=== AIM OF THE TASK ===
Each record below is to be output with no change at all.

=== DATA PROVIDED ===
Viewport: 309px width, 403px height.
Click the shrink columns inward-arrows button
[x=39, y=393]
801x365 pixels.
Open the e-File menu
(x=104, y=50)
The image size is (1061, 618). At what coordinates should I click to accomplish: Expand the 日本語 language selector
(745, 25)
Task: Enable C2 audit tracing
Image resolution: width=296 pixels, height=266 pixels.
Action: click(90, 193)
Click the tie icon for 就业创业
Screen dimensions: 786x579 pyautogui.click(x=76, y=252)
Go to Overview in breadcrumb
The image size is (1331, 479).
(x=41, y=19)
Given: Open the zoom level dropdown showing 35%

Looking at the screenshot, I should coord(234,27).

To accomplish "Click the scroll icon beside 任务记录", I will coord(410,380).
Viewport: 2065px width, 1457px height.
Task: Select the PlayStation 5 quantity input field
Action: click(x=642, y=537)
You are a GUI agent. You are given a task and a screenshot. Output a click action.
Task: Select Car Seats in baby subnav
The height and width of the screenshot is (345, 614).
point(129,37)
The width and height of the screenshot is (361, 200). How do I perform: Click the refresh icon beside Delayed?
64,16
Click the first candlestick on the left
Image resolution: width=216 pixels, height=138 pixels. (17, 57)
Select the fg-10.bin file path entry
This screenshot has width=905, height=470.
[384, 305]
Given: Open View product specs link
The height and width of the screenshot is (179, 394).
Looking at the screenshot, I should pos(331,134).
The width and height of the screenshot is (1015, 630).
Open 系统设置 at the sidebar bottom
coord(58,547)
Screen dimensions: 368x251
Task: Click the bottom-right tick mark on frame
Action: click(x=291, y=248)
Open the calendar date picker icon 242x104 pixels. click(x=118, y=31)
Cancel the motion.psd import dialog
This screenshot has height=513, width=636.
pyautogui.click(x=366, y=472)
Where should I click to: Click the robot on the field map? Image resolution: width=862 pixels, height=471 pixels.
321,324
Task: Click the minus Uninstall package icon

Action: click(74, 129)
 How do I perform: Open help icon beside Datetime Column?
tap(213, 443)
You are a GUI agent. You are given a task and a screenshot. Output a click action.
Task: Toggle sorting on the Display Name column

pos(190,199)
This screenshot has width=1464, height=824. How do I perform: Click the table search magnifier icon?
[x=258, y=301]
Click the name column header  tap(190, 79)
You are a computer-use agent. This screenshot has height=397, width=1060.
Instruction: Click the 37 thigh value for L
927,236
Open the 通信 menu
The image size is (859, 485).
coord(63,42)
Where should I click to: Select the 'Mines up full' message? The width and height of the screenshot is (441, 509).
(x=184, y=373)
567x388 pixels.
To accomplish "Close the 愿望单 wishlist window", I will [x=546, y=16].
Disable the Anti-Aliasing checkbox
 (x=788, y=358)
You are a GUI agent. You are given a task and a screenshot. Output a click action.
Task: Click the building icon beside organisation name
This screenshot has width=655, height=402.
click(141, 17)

=== ANSWER BOX ===
Viewport: 309px width, 403px height.
Click the shrink columns inward-arrows button
[x=39, y=393]
801x365 pixels.
Open the e-File menu
(x=104, y=50)
The image size is (1061, 618). At what coordinates should I click to accomplish: Expand the 日本語 language selector
(745, 25)
Task: Enable C2 audit tracing
Image resolution: width=296 pixels, height=266 pixels.
Action: click(90, 193)
Click the tie icon for 就业创业
Screen dimensions: 786x579 pyautogui.click(x=76, y=252)
Go to Overview in breadcrumb
The image size is (1331, 479).
(x=41, y=19)
Given: Open the zoom level dropdown showing 35%

Looking at the screenshot, I should coord(234,27).

To accomplish "Click the scroll icon beside 任务记录", I will coord(410,380).
Viewport: 2065px width, 1457px height.
Task: Select the PlayStation 5 quantity input field
Action: click(x=642, y=537)
You are a GUI agent. You are given a task and a screenshot. Output a click action.
Task: Select Car Seats in baby subnav
The height and width of the screenshot is (345, 614).
point(129,37)
The width and height of the screenshot is (361, 200). How do I perform: Click the refresh icon beside Delayed?
64,16
Click the first candlestick on the left
Image resolution: width=216 pixels, height=138 pixels. (17, 57)
Select the fg-10.bin file path entry
This screenshot has width=905, height=470.
[384, 305]
Given: Open View product specs link
The height and width of the screenshot is (179, 394).
Looking at the screenshot, I should pos(331,134).
The width and height of the screenshot is (1015, 630).
Open 系统设置 at the sidebar bottom
coord(58,547)
Screen dimensions: 368x251
Task: Click the bottom-right tick mark on frame
Action: click(x=291, y=248)
Open the calendar date picker icon 242x104 pixels. click(x=118, y=31)
Cancel the motion.psd import dialog
This screenshot has height=513, width=636.
pyautogui.click(x=366, y=472)
Where should I click to: Click the robot on the field map? Image resolution: width=862 pixels, height=471 pixels.
321,324
Task: Click the minus Uninstall package icon

Action: click(74, 129)
 How do I perform: Open help icon beside Datetime Column?
tap(213, 443)
You are a GUI agent. You are given a task and a screenshot. Output a click action.
Task: Toggle sorting on the Display Name column

pos(190,199)
This screenshot has width=1464, height=824. How do I perform: Click the table search magnifier icon?
[x=258, y=301]
Click the name column header  tap(190, 79)
You are a computer-use agent. This screenshot has height=397, width=1060.
Instruction: Click the 37 thigh value for L
927,236
Open the 通信 menu
The image size is (859, 485).
coord(63,42)
Where should I click to: Select the 'Mines up full' message? The width and height of the screenshot is (441, 509).
(x=184, y=373)
567x388 pixels.
To accomplish "Close the 愿望单 wishlist window", I will [x=546, y=16].
Disable the Anti-Aliasing checkbox
 (x=788, y=358)
You are a GUI agent. You are given a task and a screenshot. Output a click action.
Task: Click the building icon beside organisation name
This screenshot has width=655, height=402.
click(141, 17)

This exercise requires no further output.